Asia 2006: Random Bozo arrives in Kolkatta

Kolkatta: Thursday 3rd August

Mumbai City

subway entrance in Bengali,
Hindi and English

Howrah bridge (movie).
traffic noise a gogo!

leaving the ferry terminal

downtown Kolkatta from the
ferry (movie)

another bridge across the Hoogly

a wizard's staff has a knob on the
end?

Fylingdales?

bathers

my comb

my canulla

Oh my god - they killed my arse! (part 2)

I recall arriving in Kolkatta's Howrah station in the wee small hours. Howrah's on the west bank of the Hoogly river which runs north-south through Kolkatta. My guidebook had recommended a cheap hotel in central Kolkatta (on the east bank). So how to get there?

The first thought was to avoid the taxi-touts who clustered around anyone looking remotely like a tourist. My intention was to take a local ferry across the river and then walk the mile or so to the hotel and so a few sharp words were exchanged as my far-too-large rucksac and I tottered towards the station exit.
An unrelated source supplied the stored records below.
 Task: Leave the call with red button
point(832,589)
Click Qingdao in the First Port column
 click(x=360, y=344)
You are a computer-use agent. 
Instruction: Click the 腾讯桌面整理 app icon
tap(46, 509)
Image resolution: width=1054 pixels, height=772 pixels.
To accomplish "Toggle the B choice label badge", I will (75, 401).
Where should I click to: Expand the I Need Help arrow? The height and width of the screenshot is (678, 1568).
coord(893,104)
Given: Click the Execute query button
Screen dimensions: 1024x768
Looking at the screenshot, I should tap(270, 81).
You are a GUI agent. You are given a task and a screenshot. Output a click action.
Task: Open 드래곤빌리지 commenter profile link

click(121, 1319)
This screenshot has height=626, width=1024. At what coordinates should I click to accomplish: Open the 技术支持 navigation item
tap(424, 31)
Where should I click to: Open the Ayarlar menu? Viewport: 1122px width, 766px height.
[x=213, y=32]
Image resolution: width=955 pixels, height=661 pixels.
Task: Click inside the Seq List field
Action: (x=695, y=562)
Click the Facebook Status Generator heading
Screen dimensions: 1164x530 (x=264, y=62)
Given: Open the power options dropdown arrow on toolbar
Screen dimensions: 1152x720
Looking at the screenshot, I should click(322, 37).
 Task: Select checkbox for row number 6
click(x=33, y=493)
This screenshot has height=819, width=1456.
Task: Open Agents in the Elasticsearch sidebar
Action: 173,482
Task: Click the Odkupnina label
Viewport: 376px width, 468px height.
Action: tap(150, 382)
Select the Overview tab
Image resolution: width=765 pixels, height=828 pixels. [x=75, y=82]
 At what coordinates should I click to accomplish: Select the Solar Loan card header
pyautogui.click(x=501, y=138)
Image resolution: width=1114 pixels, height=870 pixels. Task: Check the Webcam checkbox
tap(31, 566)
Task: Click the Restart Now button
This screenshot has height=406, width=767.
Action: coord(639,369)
The appropriate ferry terminal was only half a mile from the station and I think I arrived there about 6am - anyway, it was long before the first ferry. I dozed in the entrance along with other waiting passengers. I recall thinking that if I kept my guidebook hidden I wouldn't look too much like a tourist. H'mm, what did I look like? I was wearing a ragged cheesecloth shirt, a lungi, a huge rucksac and bumbag and I had a cuddly pig strapped to my rucksac?

Eventually the ferries started working and my fellow passengers and I glided across the river. I recall an hour or so of tramping through increasing heat through downtown Kolkatta, anxiously checking my map. I was tired and could feel my guts getting ready to shed their load. So the sight of the hotel was very welcome, even though the room I got was only just less barren than a UK police cell. I have to say that the staff were very friendly and helpful, especially later when I needed to make calls to doctors.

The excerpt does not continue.